Cloud-top height was computed by a variety of in situ and remote sensing methods. A strong inversion was always present in the vicinity of 20°S and was coincident with cloud top when clouds were present. The rawinsondes detect inversion base height from the coincident sharp rise in temperature and drop in humidity. The inversion base is identified as the minimum temperature below the strongest gradient of temperature in the lower 3 km of the troposphere. In 2001 and 2004–07 a NOAA 915-MHz wind profiler retrieved boundary layer inversion height more frequently from Bragg scattering at the gradient in atmospheric index of refraction at the inversion. In 2001, 2003, and 2008 cloud radar detected cloud-top height as the highest range gate containing cloud reflectivity above the radar noise threshold. Different measures of cloud-top height were found to agree when they coincided, though not all were available at any one time. Cloud-top height from cloud radar is found to be coincident within 10 m of inversion base height from radiosondes for stratocumulus clouds over the southeastern tropical Pacific.

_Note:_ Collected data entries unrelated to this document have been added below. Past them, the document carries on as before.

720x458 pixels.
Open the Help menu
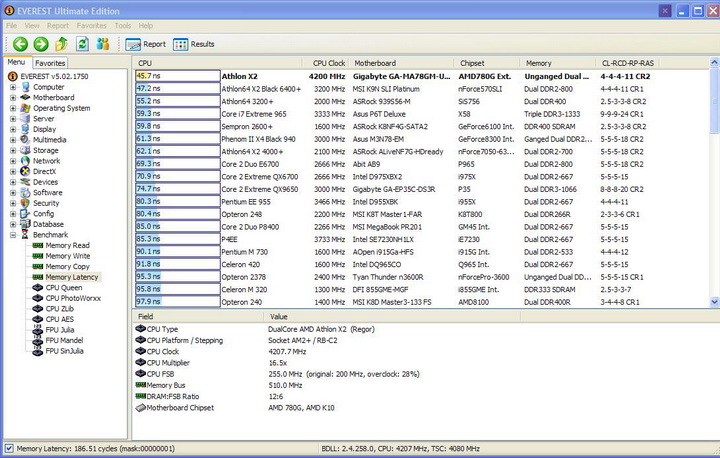[146, 24]
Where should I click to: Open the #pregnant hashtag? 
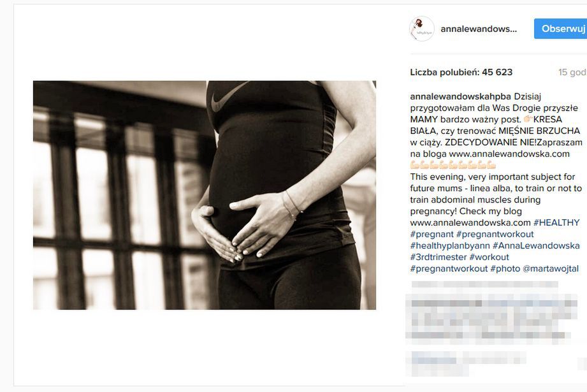coord(431,235)
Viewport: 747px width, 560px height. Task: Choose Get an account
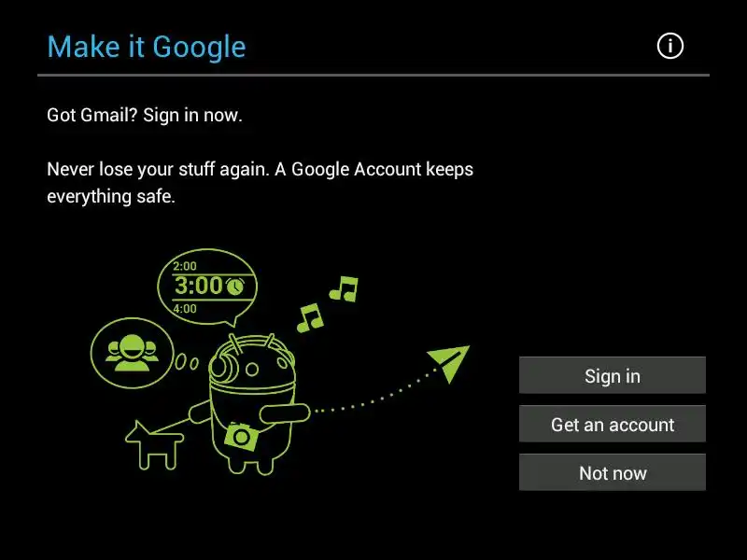pyautogui.click(x=613, y=424)
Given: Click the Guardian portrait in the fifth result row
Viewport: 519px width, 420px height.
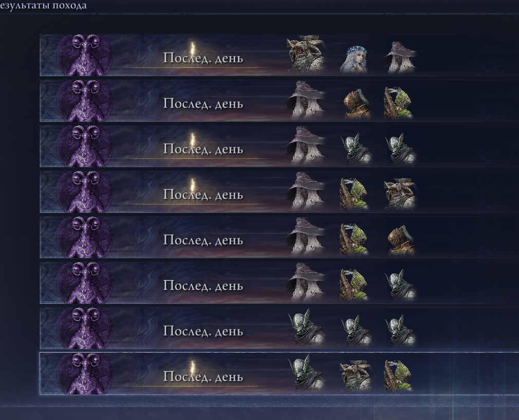Looking at the screenshot, I should click(401, 240).
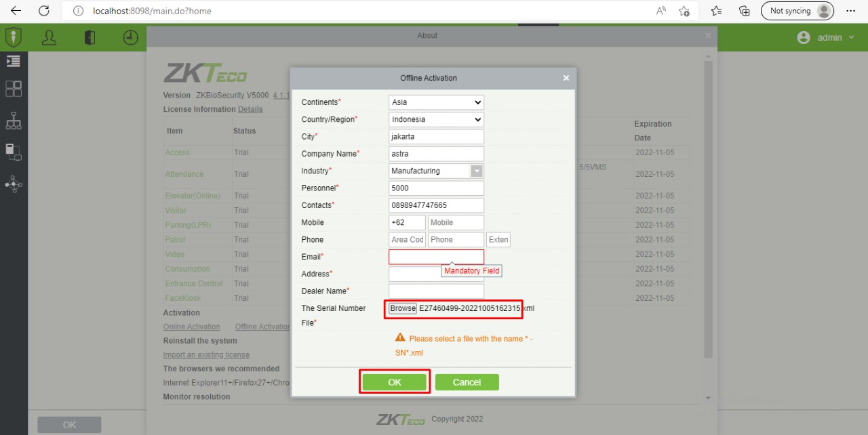868x435 pixels.
Task: Click the Online Activation link
Action: click(191, 327)
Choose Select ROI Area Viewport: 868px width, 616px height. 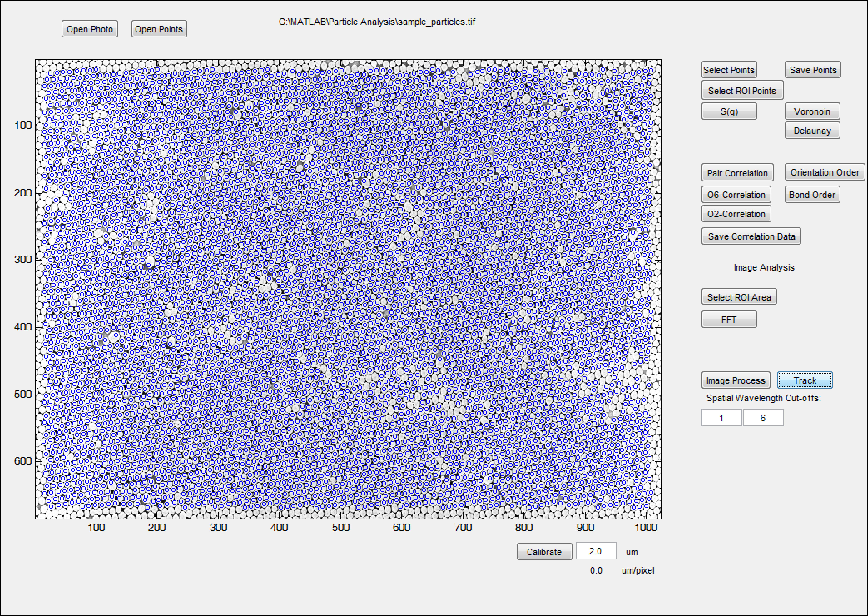(739, 297)
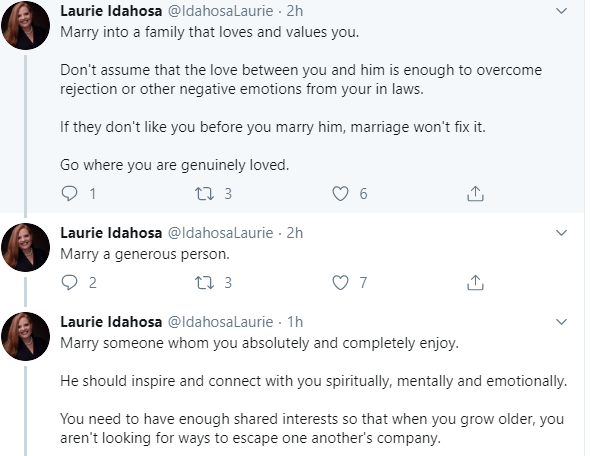This screenshot has height=456, width=590.
Task: Open the 1h timestamp of third tweet
Action: 295,322
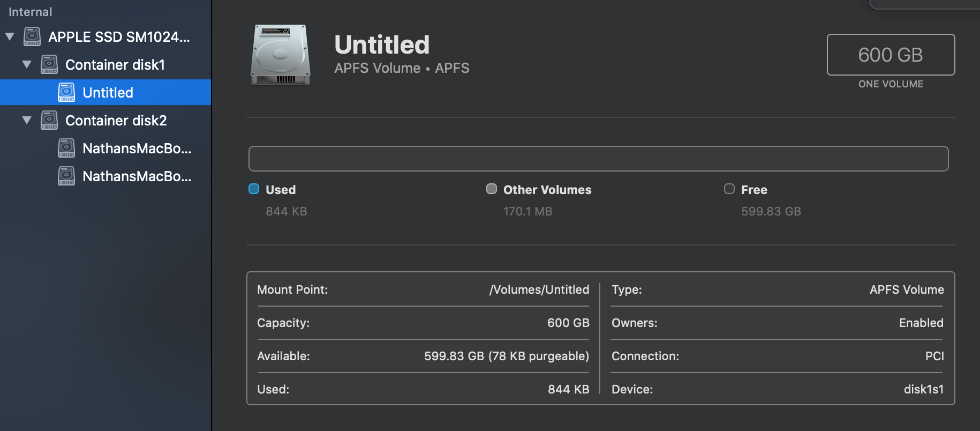Click the disk1s1 device value

tap(923, 389)
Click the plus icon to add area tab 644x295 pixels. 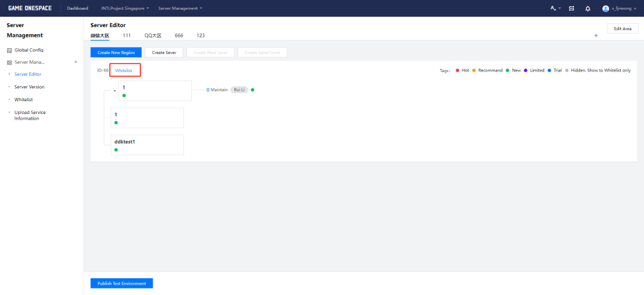[x=596, y=35]
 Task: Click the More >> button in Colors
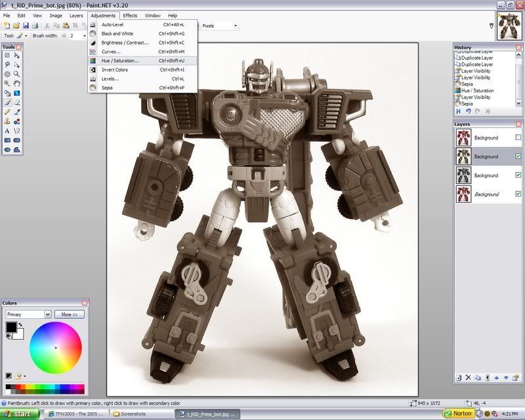pyautogui.click(x=70, y=314)
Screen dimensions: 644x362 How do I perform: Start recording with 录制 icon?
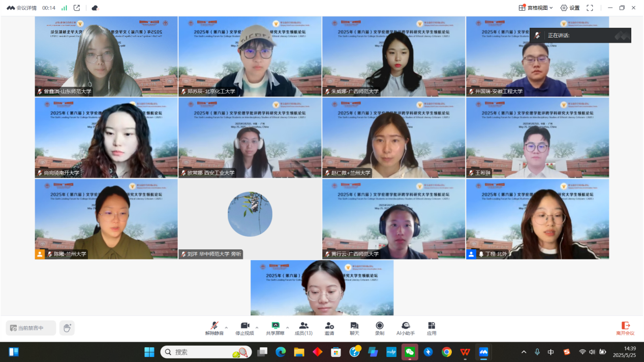pyautogui.click(x=380, y=328)
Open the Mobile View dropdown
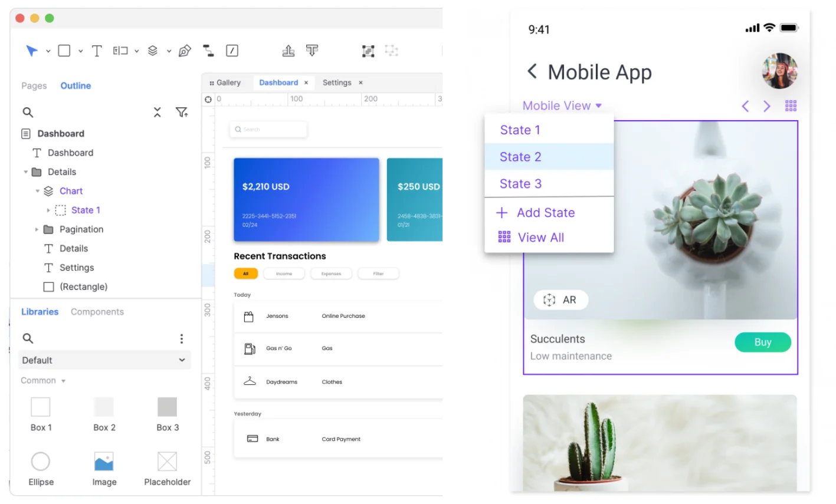This screenshot has height=504, width=836. tap(562, 106)
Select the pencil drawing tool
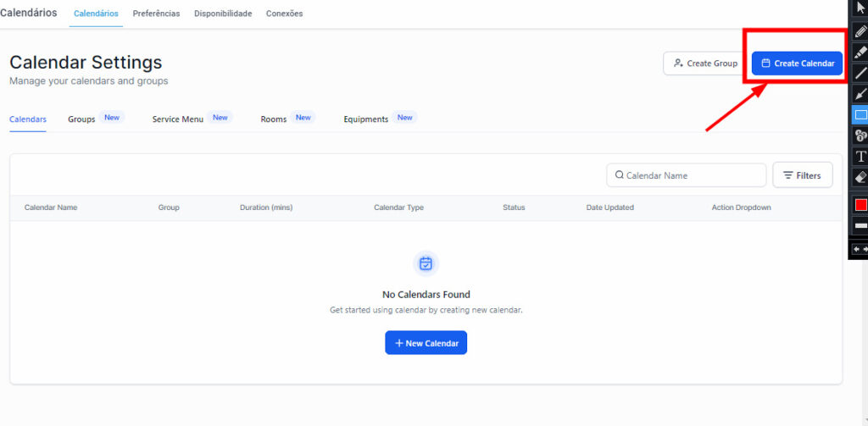This screenshot has width=868, height=426. point(860,30)
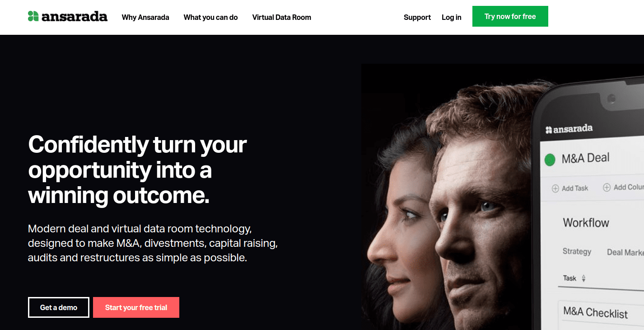Open the What you can do menu
The width and height of the screenshot is (644, 330).
click(210, 17)
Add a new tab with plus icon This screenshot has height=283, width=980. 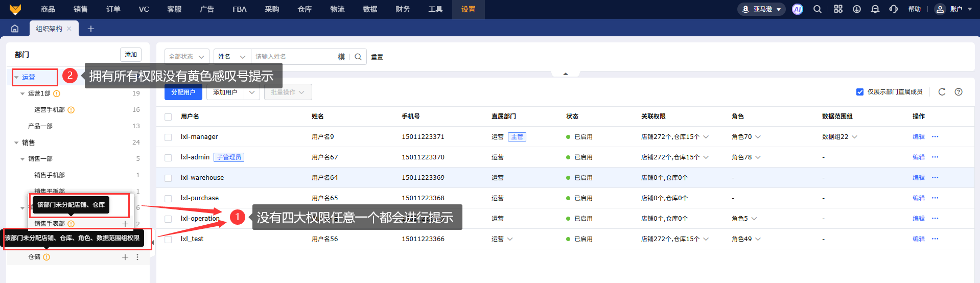tap(91, 29)
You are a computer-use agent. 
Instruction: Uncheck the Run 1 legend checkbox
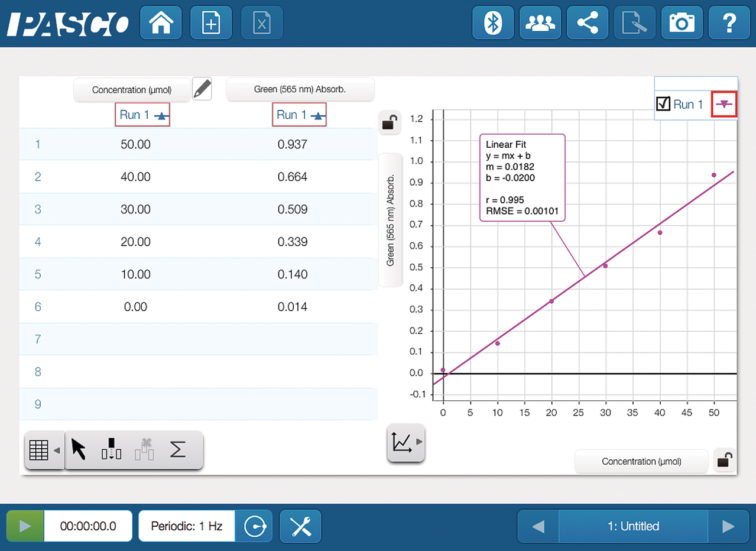coord(663,105)

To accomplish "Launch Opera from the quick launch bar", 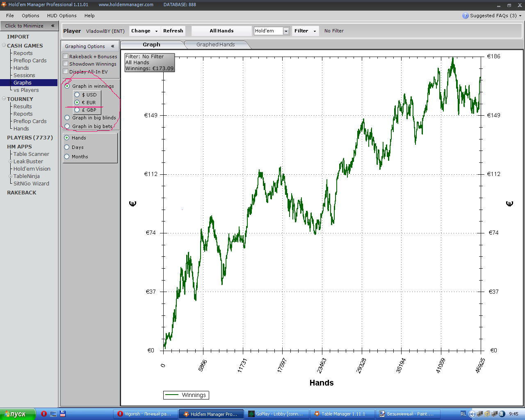I will coord(44,414).
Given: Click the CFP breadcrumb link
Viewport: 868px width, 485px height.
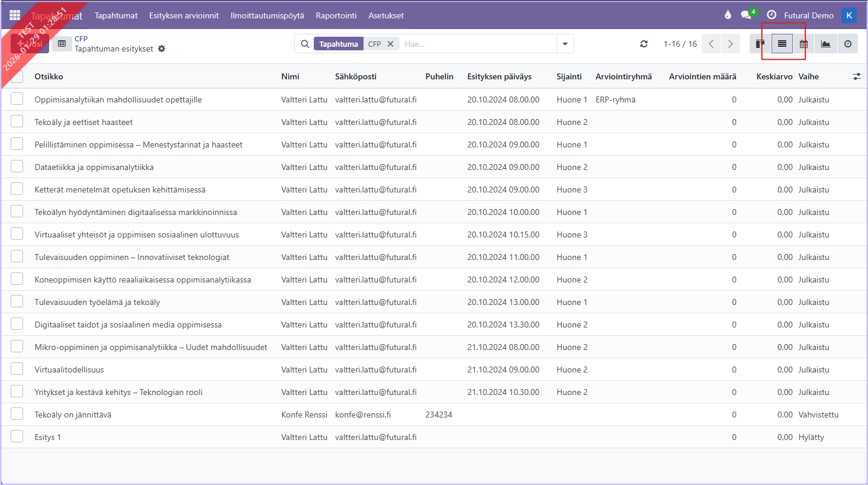Looking at the screenshot, I should tap(81, 39).
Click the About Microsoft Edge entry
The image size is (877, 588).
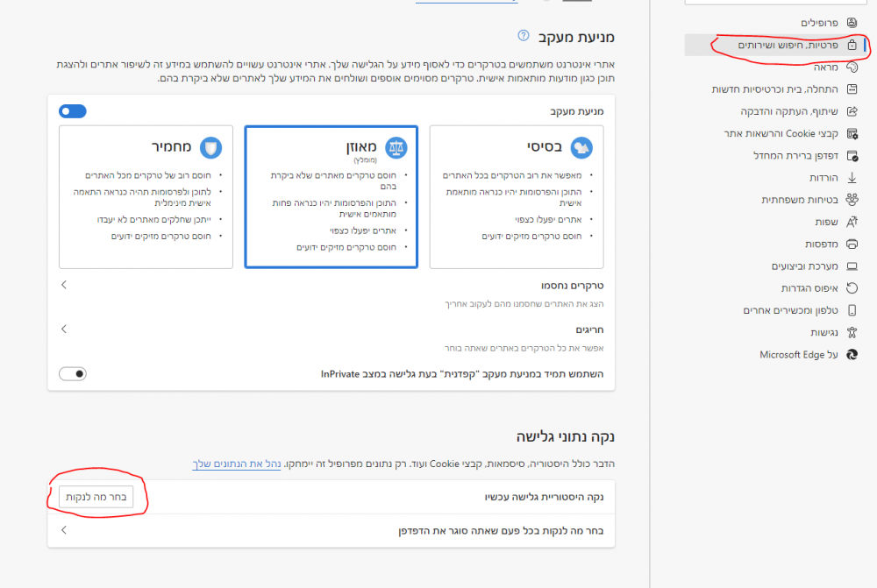click(797, 354)
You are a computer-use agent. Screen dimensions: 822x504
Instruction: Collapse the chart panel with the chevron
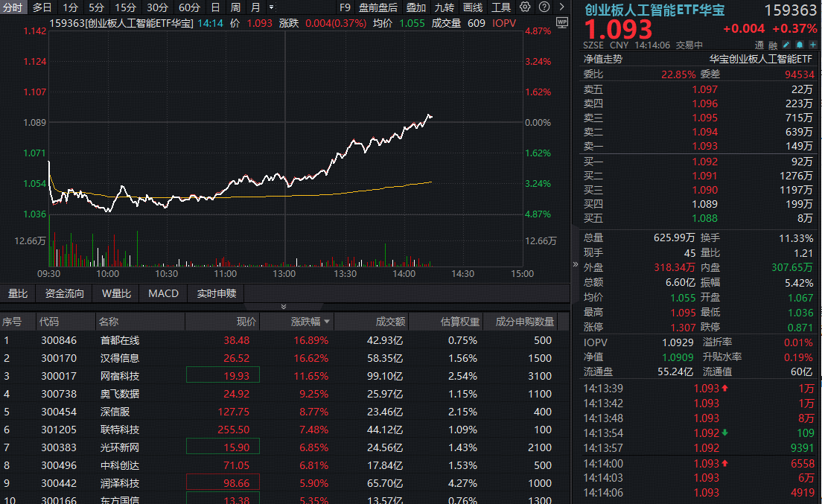coord(283,306)
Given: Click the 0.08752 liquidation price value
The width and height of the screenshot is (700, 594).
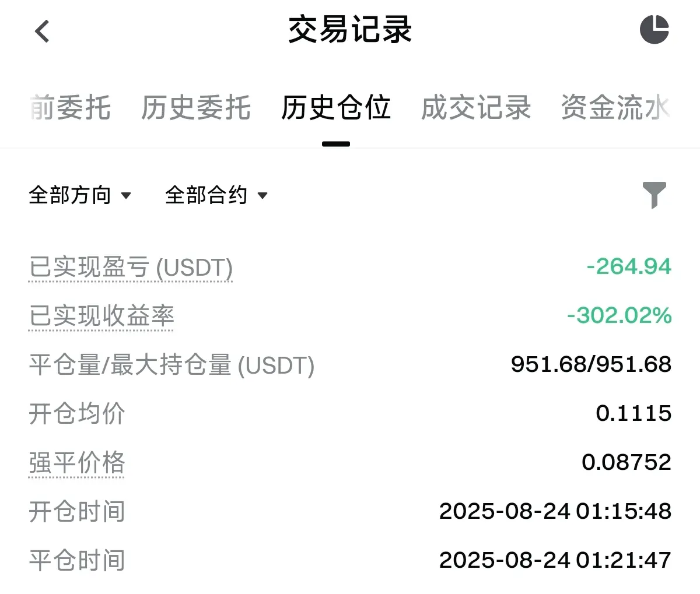Looking at the screenshot, I should [627, 462].
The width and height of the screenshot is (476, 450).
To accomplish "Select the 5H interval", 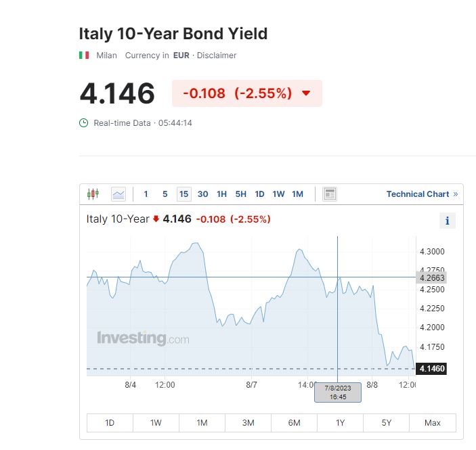I will [x=241, y=194].
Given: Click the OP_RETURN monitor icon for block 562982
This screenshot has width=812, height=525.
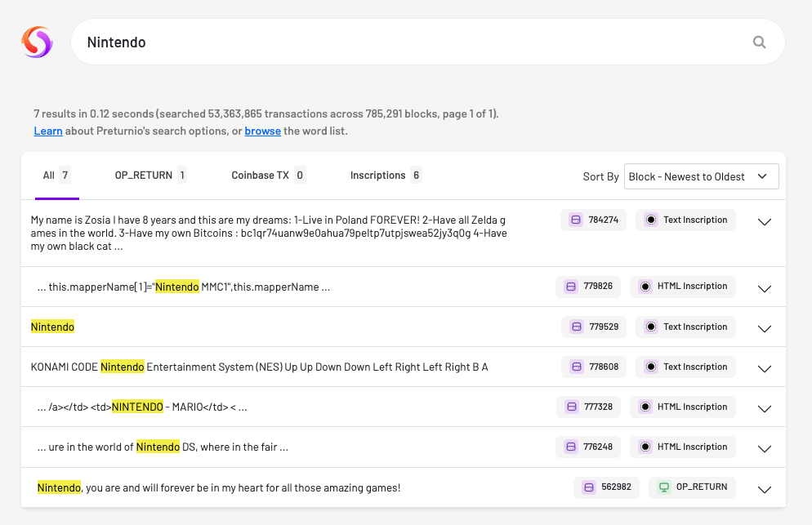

The 10-min 15th, 50th, and 85th percentiles of cloud-base height sampled every 20 s by pulsed lidar ceilometer are recorded in the synthesis dataset. These percentiles are less influenced by outliers than the mean. The ceilometer sometimes returns cloud-base height from clouds above or below the stratocumulus cloud layer. Solar noise is a problem for ceilometer cloud detection for high ranges when the sun was near zenith. For stratocumulus cloud-base height, we use the 85th percentile cloud-base height to minimize the contribution of boundary layer shallow cumulus below the stratocumulus and exclude cloud bases detected above the stratocumulus cloud top.
e. Aerosol concentrations
Aerosol number concentration (diameter D > 0.1 × 10−6 m) was measured by Texas A&M University (TAMU; Tomlinson et al. 2007) in 2003 and 2004. In 2005, 2006, and 2007 the number is computed as the sum of aerosols counted by a Particle Measurement Systems Lasair-II. TAMU aerosol concentrations are representative of variable time intervals, which we subsample to our uniform 10-min intervals. Differences between sensitivity of the two instrument platforms may affect the absolute accuracy, yet each detects relative changes in the size-resolved particle concentrations. In 2008 the Pacific Marine Environmental Laboratory (PMEL) measured aerosol concentrations and compositions aboard the ship (Bates et al. 2008; Hawkins et al. 2010; Yang et al. 2011; Allen et al. 2011). Three particle diameter bins were chosen to be uniform across both platforms: 0.1–0.3 μm, 0.3–1.0 μm, and >1.0 μm. Ammonium nitrate aerosol particles with diameter D > 0.1 μm have critical supersaturation less than 0.18%, while coarse mode aerosols D > 1 μm have critical supersaturation less than 0.01%. Hygroscopic particles of either size are likely to act as cloud condensation nuclei in a stratocumulus cloud. Aitken mode aerosol (D < 0.1 × 10−6 m) concentrations were measured by TAMU and PMEL. The largest particle bin measured by the Lasair-II is D > 5 × 10−6 m. In practice such large particles could be undersampled by 20%–90% because they collide with the walls of the particle counter inlet.
f. Radar observations
Doppler precipitation radar (C band, 5-cm wavelength) made range–height and azimuthal scans at different elevation angles every 3–10 min in 2001, 2004, and 2006–08. The C-band radar provides reflectivity and radial velocity within a 60-km radius of the ship. In 2001, 2003, and 2004 the vertically pointing NOAA millimeter-wavelength cloud radar (MMCR; 8.6 mm) measured clouds and precipitation from the ship (Kollias et al. 2004; Comstock et al. 2004, 2007). In VOCALS 2008 NOAA deployed a new vertically pointing motion-stabilized W-band (3 mm) Doppler cloud radar sensitive enough to detect clouds and capable of measuring precipitation drop and cloudy air vertical velocities (Moran et al. 2011). In VOCALS 2008 the NOAA W-band measured high-resolution cloud and precipitation reflectivity and vertical velocities, while the C band simultaneously sampled the larger surrounding area and mesoscale organization of precipitating structures (Ryan et al. 2002).
APPENDIX B
Surface Radiation and Cloud Forcing
Cloud radiative forcing is defined by the difference between the observed radiation and clear-sky fluxes S − S0 and R − R0. We model the clear-sky downwelling radiation S0 and R0 with the models of Iqbal (1988) and Hare et al. (2005) described in appendix A. Here, appendix B describes the methods used to analyzed the measured solar and longwave radiative fluxes and the radiative cloud forcing.
a. Solar radiation
We measure downwelling solar radiative flux S and overhead cloud fraction c. Each sample consists of a 10-min average. Geometrically, solar radiative fluxes S and S0 depend on the cosine of the solar zenith angle. Therefore we average over each day to get representative values.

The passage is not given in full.